Compute Environment Reproducibility & Portability

  • You can only go so far on this front with the combination of a docker file base on a conventional Linux distro and a conda environment because of the need to version system level dependencies.
  • Nix
    • Unlike conda Nix offers the possibility to define even operating system level dependencies it also features the possibility of bundling this environment in to different ‘formats’. Environments can be built in the form of Docker Images, VM images, and Linux binaries from a nix configuration making environments managed with Nix potentially much more readily portable to different infrastructure which favour different and idiosyncratic approaches to deploying compute environments.

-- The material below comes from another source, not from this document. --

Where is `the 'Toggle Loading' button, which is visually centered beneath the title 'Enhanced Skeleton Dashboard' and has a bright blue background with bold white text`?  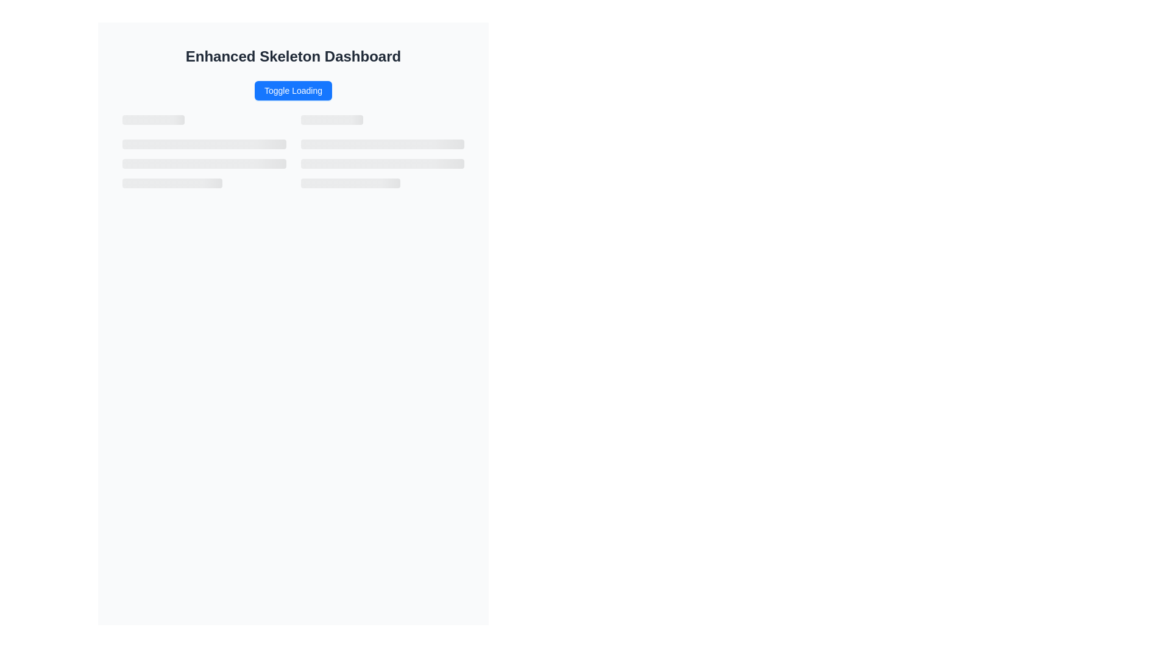 the 'Toggle Loading' button, which is visually centered beneath the title 'Enhanced Skeleton Dashboard' and has a bright blue background with bold white text is located at coordinates (293, 90).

    • With flakes Nix provides detailed dependency versioning and a lock file for the entire environment meaning that rebuilding an environment from a nix flake should never fail assuming the sources are still available unlike rebuilding a docker image from a dockerfile
    • The major downside is of course exposing Nix to end-users as it has something of a learning curve - I’m not personally convinced that the curve for Nix is sufficiently steeper than the curve for combining Docker and Conda to overcome the advantages offered by Nix over the combination of Docker and Conda though.

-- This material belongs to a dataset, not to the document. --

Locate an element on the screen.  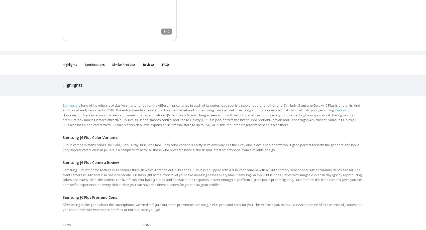
'After telling all the good about this smartphone, we tried to figure out some prominent Samsung J6 Plus pros and cons for you. This will help you to have a clearer picture of this warrior of J series and you can decide well whether to opt for it or not? So, here you go;' is located at coordinates (63, 207).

    • (Note: Reproducible environments are being taken to their most extreme in GUIX which draws from the ideas of NIX. GUIX has full source bootstrap i.e. the possibility to bootstrap the build from source of the entire dependency tree, including build dependencies, of a given package with versioning to git commit resolution of all dependencies if desired)

Misc

  • Idea: possible hack for using Gitlab CI/CD Environment variables as a credentials store?
    • Make a gitlab PAT for the user a default Environment Variable in the Renku session and use the gitlab API to get CI/CD environment variables from the gitlab repo on project start?

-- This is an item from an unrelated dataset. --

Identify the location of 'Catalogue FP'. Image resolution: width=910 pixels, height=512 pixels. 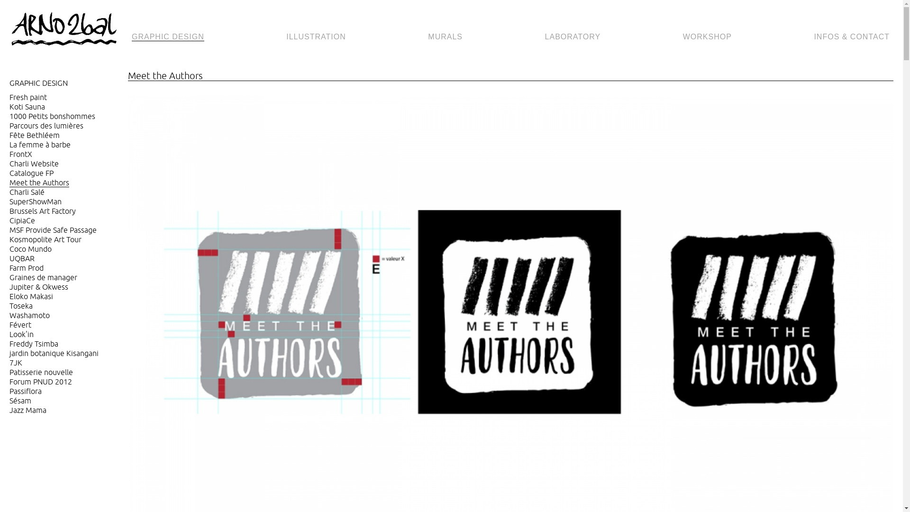
(31, 173).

    • See: Project-level CI/CD variables API | GitLab
    • (assumes you can automatically create a PAT for users and inject this into the renku session as an environment variable - if not it’s a way of getting it down to 1 env var you have to set when you start a session if you have multiple credentials you need to access)
  • Thought following mention of connecting to sessions over ssh - Should locally run renku sessions serve to 0.0.0.0 by default or 127.0.0.1?
    • 0.0.0.0 may inadvertently expose ports to the user’s renku session to others on the local network as most iptables based firewalls do not block traffic on 0.0.0.0. (e.g. ufw enabled on ubuntu would allow you to connect to any port on something served on 0.0.0.0 but not 127.0.0.1 unless ports were explicitly allowed)
  • Note: federation between Renku instances might be made easier by the work planned by gitlab to integrate with activitypub for cross instance collaboration.
4 Likes

Thank you very much @RichardJActon for joining the meeting and sharing your thoughts in Discourse. They are extremely helpful and will serve as inspiration for further efforts.